### Dataset entries
------------------------------

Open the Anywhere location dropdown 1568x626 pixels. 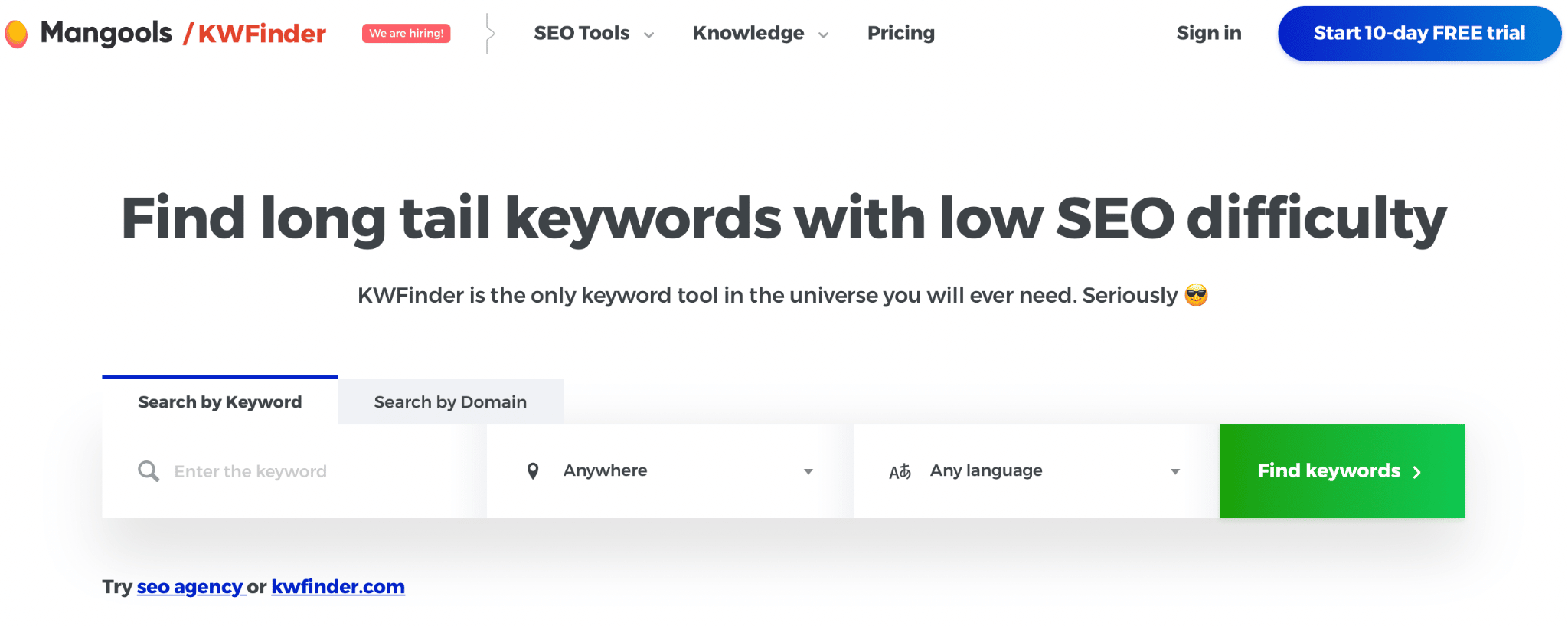tap(670, 471)
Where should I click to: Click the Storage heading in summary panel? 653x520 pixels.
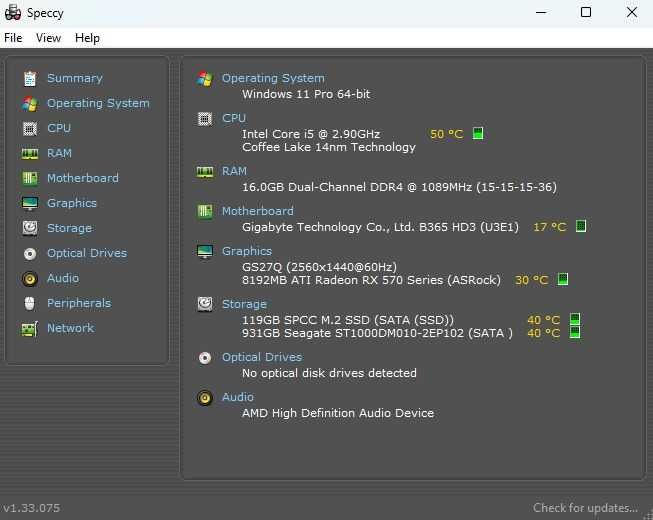[244, 304]
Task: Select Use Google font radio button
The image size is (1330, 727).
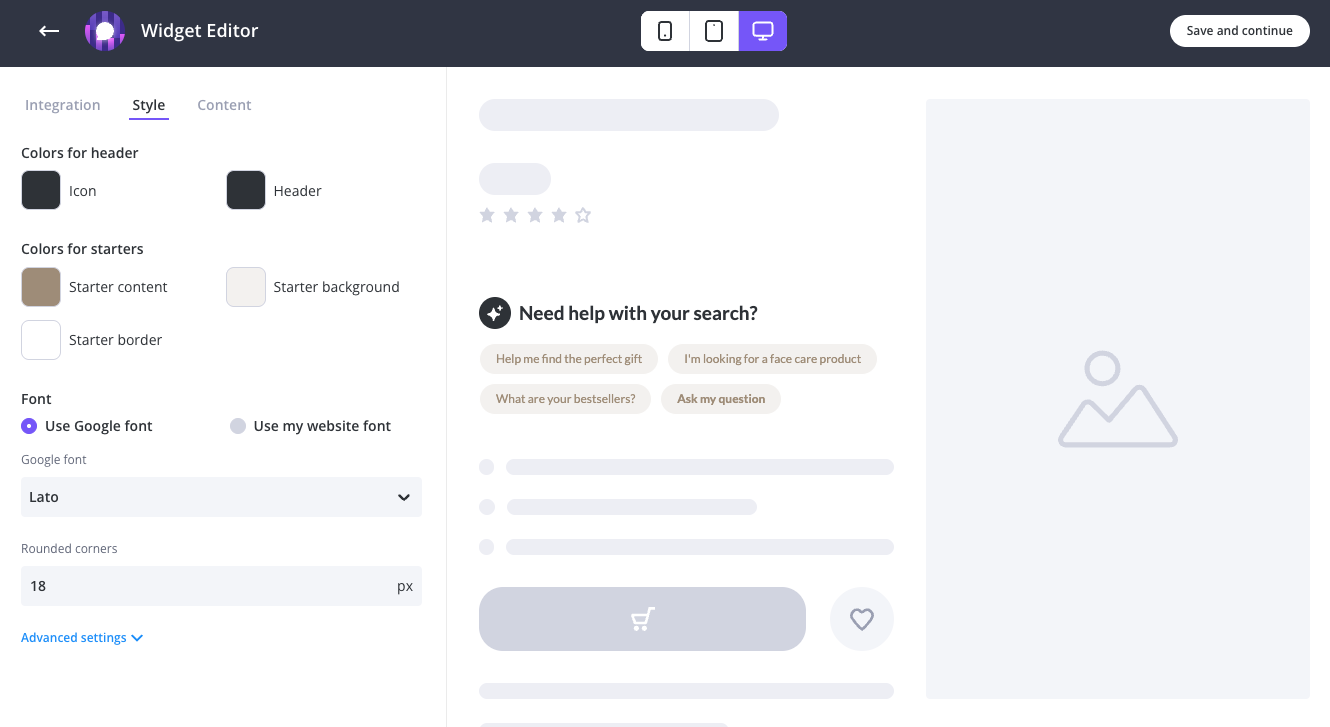Action: pos(29,426)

------------------------------

### Exercise
Your task is to retype exactly the lines that run from the line with "Task: Select Use Google font radio button" through the last line of the material, with the pictures left out.

### Written solution
Task: Select Use Google font radio button
The image size is (1330, 727).
Action: pos(29,426)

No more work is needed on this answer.